## [What to produce]
Below are the entries; give again exactly the lines from the one mentioning "April 2020 (855, 1765)" through the one mentioning "June 2019 (855, 1903)", inclusive.

## [Material for this task]
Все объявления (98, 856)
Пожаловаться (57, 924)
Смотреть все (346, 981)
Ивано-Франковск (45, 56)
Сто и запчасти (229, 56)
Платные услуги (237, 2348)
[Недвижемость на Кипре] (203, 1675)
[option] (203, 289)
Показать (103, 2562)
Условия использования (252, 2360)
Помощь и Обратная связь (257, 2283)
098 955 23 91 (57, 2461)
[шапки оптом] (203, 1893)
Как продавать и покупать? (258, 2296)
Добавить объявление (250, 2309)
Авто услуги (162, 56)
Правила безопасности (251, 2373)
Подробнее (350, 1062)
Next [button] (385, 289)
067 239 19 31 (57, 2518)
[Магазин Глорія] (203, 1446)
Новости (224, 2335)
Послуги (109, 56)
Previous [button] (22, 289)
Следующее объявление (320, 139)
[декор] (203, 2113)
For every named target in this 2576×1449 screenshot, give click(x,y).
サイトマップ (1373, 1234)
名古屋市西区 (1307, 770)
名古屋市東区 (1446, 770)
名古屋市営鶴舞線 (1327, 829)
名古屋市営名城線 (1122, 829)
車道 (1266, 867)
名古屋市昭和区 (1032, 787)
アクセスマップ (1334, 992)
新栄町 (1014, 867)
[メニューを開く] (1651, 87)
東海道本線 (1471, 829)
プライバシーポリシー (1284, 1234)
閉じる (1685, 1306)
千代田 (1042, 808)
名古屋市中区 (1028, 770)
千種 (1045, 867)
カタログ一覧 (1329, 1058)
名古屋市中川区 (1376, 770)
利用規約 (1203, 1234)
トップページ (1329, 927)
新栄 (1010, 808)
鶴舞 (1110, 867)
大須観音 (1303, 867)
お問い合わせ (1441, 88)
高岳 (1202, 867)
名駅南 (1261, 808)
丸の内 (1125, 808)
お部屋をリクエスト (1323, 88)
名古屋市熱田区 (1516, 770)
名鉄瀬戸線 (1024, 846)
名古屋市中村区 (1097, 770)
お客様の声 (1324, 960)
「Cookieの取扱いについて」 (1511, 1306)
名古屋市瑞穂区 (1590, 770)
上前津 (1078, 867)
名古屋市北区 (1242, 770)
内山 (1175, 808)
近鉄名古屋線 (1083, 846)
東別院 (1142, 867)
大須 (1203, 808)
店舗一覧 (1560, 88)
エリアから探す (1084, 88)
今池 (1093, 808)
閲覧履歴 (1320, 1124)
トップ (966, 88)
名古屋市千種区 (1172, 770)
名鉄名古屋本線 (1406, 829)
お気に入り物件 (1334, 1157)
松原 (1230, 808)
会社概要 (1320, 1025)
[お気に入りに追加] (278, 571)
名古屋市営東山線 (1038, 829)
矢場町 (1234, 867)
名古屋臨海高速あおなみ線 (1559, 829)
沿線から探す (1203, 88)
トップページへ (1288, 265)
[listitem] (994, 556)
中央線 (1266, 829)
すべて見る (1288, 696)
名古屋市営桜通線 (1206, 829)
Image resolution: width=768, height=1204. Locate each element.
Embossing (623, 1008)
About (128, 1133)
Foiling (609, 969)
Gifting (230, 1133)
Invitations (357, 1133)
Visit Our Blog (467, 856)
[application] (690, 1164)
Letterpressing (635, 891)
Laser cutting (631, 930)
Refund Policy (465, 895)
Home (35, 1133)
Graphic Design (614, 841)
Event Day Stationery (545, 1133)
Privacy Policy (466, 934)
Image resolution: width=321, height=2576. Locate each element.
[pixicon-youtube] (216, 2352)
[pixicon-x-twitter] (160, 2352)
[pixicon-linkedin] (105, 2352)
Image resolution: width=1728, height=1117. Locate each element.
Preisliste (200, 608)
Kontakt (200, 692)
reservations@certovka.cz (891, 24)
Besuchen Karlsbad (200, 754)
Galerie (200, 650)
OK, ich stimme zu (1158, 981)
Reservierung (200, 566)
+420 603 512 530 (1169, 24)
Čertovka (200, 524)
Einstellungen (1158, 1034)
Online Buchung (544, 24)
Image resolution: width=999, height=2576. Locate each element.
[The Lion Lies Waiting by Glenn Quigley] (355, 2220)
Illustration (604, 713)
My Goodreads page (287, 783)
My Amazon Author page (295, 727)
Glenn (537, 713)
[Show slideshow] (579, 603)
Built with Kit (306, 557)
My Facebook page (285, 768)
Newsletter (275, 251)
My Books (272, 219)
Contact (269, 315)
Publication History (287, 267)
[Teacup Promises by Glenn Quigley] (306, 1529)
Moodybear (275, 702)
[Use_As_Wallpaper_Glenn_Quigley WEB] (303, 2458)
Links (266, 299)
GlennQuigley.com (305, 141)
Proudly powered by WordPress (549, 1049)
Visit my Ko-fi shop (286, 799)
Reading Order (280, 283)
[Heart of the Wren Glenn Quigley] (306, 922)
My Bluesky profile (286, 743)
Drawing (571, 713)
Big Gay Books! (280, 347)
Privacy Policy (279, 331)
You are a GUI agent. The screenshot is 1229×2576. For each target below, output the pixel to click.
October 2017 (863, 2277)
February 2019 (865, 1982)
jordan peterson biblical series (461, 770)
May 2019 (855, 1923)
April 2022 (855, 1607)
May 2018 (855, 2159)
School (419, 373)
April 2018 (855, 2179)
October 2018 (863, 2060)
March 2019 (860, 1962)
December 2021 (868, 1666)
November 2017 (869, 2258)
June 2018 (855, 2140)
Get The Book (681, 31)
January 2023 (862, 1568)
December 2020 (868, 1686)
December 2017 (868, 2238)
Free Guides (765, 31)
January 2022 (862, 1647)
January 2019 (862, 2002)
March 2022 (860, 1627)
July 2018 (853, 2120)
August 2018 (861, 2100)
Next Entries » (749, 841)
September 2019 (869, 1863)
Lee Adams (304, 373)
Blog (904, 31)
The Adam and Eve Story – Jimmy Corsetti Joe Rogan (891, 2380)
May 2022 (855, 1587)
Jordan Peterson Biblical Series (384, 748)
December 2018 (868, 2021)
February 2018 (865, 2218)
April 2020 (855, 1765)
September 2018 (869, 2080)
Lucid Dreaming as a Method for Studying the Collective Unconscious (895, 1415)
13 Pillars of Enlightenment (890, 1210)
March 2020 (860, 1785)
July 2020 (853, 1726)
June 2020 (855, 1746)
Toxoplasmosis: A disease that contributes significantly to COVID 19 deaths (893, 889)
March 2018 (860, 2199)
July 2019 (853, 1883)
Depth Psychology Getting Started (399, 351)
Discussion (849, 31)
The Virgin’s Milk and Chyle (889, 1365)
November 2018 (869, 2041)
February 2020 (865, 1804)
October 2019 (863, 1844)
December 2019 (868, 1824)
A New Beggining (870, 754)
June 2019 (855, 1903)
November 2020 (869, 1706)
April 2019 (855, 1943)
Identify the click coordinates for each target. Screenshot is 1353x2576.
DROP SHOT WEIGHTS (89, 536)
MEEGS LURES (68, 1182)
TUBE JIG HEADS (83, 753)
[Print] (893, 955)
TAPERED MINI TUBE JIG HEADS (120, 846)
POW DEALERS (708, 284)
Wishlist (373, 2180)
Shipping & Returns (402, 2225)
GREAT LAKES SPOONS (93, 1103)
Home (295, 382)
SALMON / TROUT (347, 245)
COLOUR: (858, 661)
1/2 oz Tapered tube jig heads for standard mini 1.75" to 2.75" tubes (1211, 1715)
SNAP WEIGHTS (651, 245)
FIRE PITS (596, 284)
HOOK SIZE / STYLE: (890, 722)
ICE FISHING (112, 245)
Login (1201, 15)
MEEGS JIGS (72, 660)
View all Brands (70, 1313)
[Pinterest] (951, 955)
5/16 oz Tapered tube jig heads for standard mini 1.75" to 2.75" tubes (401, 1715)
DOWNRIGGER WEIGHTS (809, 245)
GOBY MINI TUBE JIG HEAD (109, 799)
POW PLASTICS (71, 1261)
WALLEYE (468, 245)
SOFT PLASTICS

## [Answer section]
April 2020 (855, 1765)
September 2018 (869, 2080)
Lucid Dreaming as a Method for Studying the Collective Unconscious (895, 1415)
13 Pillars of Enlightenment (890, 1210)
March 2020 (860, 1785)
July 2020 (853, 1726)
June 2020 (855, 1746)
Toxoplasmosis: A disease that contributes significantly to COVID 19 deaths (893, 889)
March 2018 (860, 2199)
July 2019 (853, 1883)
Depth Psychology Getting Started (399, 351)
Discussion (849, 31)
The Virgin’s Milk and Chyle (889, 1365)
November 2018 (869, 2041)
February 2020 (865, 1804)
October 2019 (863, 1844)
December 2019 (868, 1824)
A New Beggining (870, 754)
June 2019 (855, 1903)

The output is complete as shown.